The novel assistant mixtures are stable liquid formulations which are suitable in particular for desizing cellulosic fabrics. They can simultaneously have wetting and complexing properties, so that they can also be used as complexing agents for binding impurities or natural constituents, e.g. calcium and magnesium salts, in cellulosic material, especially in natural cotton.

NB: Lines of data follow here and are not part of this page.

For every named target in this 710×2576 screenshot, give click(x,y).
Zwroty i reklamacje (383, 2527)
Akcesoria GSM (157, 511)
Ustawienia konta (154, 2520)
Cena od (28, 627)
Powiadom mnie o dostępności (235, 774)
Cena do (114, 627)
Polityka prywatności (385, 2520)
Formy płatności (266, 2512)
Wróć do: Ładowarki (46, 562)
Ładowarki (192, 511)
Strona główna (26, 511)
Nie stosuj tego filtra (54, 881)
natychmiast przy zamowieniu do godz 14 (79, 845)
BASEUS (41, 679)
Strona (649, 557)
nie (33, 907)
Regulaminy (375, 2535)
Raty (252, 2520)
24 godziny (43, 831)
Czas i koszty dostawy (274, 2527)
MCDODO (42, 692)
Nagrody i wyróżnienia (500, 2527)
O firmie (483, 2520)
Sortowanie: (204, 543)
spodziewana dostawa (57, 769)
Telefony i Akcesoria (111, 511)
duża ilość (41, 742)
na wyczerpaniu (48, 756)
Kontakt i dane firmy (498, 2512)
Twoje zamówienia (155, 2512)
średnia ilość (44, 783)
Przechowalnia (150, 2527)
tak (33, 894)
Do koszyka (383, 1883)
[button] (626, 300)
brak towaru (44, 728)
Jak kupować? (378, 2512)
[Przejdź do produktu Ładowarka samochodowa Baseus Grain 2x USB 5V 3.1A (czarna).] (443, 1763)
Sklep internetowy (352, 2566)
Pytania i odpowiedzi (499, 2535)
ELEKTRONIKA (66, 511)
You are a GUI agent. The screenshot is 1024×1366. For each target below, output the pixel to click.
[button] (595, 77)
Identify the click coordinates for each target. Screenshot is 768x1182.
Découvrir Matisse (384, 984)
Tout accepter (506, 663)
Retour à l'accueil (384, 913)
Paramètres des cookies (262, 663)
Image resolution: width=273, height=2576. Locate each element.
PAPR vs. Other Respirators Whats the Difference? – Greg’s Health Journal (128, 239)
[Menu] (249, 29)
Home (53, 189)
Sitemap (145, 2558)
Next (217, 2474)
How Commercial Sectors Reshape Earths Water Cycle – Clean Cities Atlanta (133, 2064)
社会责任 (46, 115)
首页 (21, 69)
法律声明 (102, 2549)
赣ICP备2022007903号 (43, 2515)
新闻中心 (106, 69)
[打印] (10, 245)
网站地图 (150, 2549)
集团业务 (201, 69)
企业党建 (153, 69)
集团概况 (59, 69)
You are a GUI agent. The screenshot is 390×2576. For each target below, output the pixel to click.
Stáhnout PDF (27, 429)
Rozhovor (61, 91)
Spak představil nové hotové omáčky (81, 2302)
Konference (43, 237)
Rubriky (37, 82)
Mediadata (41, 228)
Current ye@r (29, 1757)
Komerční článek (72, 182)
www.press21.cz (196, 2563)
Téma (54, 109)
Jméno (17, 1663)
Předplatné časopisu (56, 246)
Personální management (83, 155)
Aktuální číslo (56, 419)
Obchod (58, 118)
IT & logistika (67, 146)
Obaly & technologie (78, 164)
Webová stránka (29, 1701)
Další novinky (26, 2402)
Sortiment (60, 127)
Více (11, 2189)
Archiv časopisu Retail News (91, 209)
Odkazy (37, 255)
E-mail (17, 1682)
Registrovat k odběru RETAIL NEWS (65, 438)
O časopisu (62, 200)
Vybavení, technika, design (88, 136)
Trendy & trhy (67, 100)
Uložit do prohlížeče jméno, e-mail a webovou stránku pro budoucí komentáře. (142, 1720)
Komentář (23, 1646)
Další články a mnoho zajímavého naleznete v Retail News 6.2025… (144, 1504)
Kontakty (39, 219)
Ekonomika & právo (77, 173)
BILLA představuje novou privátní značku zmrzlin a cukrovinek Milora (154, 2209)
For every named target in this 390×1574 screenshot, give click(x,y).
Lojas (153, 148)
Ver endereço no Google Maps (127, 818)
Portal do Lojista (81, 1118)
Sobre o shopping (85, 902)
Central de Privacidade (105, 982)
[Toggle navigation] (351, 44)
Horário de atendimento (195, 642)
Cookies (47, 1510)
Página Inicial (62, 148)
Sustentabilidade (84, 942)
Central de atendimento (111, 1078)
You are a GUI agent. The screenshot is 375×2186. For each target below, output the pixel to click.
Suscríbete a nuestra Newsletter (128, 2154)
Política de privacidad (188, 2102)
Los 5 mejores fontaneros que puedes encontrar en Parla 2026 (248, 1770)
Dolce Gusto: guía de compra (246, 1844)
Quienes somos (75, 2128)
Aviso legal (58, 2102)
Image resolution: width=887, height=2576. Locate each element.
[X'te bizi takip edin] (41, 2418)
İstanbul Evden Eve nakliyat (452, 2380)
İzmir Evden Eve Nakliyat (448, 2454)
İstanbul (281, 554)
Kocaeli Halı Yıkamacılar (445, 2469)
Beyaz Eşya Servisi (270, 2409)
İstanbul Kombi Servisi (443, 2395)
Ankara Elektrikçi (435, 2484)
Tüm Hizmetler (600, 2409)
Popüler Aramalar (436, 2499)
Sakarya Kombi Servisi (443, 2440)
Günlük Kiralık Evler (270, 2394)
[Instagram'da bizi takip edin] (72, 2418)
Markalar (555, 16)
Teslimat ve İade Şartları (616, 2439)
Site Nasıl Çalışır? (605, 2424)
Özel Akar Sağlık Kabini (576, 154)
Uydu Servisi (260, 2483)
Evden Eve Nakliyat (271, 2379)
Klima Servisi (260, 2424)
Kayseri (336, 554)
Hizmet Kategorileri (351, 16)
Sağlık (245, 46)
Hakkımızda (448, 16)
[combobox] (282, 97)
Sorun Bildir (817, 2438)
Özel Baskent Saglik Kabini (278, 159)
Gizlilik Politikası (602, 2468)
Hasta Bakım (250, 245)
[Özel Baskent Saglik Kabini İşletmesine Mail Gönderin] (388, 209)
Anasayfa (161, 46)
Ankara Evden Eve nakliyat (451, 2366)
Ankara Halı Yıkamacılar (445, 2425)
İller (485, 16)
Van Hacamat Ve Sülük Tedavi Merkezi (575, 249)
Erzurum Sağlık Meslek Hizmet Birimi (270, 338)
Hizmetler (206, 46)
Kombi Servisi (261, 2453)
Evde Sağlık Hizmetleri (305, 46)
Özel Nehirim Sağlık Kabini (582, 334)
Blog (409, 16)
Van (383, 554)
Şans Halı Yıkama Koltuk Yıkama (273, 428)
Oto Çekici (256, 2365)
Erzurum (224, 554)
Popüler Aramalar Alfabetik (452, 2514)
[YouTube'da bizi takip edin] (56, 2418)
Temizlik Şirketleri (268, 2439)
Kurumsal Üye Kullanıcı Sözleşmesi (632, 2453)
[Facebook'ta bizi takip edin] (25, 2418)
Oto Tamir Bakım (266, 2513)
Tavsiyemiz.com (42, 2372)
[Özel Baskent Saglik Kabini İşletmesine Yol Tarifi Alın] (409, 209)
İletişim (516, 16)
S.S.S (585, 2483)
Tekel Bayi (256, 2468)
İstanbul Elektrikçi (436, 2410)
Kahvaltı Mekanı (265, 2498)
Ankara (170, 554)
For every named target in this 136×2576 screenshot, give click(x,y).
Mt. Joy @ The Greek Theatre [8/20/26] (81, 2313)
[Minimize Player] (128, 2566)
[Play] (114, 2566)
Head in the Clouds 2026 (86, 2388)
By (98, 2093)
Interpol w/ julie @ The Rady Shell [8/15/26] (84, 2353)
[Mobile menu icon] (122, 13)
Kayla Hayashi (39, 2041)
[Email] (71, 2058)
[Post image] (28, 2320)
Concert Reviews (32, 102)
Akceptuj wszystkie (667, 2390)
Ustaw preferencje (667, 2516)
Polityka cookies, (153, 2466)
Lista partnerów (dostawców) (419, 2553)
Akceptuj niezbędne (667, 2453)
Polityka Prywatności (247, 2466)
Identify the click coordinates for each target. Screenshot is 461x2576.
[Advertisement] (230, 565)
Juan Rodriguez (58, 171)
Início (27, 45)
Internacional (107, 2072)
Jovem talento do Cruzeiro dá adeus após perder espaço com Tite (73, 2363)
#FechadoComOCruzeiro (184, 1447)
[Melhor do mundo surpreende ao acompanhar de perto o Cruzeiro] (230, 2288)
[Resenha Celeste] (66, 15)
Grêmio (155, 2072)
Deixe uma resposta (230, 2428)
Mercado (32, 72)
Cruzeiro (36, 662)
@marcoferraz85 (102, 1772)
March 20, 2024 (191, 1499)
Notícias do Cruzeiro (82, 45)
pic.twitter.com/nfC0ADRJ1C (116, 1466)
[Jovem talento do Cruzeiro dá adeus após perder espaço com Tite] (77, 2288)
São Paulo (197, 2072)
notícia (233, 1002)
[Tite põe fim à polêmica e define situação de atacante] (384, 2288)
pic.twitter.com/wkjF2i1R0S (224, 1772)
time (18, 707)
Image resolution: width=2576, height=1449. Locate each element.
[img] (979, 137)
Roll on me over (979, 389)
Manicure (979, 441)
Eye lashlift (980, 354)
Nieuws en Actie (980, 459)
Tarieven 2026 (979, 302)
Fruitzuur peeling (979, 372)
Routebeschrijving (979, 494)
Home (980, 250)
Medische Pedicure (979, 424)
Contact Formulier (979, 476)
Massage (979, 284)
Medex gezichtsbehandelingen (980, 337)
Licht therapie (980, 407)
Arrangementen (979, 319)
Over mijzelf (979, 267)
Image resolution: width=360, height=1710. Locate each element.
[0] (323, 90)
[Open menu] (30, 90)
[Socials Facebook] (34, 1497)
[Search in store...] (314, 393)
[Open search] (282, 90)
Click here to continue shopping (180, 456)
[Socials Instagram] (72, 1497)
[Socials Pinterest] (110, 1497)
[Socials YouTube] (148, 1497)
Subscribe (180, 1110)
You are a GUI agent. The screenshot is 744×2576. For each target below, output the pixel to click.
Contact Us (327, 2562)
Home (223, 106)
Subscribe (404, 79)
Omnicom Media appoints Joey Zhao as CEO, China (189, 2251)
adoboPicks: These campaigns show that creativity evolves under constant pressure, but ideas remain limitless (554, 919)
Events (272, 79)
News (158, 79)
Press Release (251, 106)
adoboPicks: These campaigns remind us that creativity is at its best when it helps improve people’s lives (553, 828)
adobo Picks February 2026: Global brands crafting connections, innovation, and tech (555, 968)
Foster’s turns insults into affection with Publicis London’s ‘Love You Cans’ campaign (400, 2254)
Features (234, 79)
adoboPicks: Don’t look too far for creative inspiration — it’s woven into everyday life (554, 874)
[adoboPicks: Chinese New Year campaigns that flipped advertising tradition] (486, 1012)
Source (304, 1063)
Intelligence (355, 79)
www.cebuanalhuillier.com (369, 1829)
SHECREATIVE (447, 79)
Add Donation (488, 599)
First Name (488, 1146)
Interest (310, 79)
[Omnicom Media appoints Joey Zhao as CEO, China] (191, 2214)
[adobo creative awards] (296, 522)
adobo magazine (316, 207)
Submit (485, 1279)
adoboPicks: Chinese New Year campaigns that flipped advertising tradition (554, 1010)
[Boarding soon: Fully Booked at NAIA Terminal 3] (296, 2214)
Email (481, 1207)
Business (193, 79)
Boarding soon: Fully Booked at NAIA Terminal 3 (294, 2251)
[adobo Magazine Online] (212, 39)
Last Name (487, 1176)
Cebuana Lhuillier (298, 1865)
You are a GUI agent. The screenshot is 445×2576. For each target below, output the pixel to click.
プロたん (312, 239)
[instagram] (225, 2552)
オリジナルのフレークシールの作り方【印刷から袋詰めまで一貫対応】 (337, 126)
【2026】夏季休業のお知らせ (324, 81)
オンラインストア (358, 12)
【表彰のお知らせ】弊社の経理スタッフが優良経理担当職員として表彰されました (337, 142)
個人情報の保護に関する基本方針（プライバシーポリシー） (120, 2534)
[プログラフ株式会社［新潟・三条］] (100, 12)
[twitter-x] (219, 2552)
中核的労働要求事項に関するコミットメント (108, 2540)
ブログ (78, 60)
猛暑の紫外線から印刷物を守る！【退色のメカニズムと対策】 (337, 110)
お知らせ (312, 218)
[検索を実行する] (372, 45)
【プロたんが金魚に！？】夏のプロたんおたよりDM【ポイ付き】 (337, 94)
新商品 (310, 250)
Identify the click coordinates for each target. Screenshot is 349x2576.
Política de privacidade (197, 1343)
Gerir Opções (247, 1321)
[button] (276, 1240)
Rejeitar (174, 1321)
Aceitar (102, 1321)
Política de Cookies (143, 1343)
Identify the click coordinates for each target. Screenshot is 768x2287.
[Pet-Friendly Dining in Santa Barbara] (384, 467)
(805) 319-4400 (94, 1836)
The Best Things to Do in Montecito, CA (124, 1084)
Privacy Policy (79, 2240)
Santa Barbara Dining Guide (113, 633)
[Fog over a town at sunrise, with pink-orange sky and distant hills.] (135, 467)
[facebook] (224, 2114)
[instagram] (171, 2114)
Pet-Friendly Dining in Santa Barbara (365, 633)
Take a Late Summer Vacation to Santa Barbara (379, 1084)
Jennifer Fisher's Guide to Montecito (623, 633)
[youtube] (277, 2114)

Accordingly, it is a further object of the invention to provide a process for desizing cellulosic fibre materials by oxidation. The process comprises treating these fabrics in the presence of the textile assistant of this invention and in aqueous alkaline medium.

The amounts in which the assistant mixture of the invention is added to the treatment liquor vary from 2 to 30 g/l, preferably from 5 to 20 g/l.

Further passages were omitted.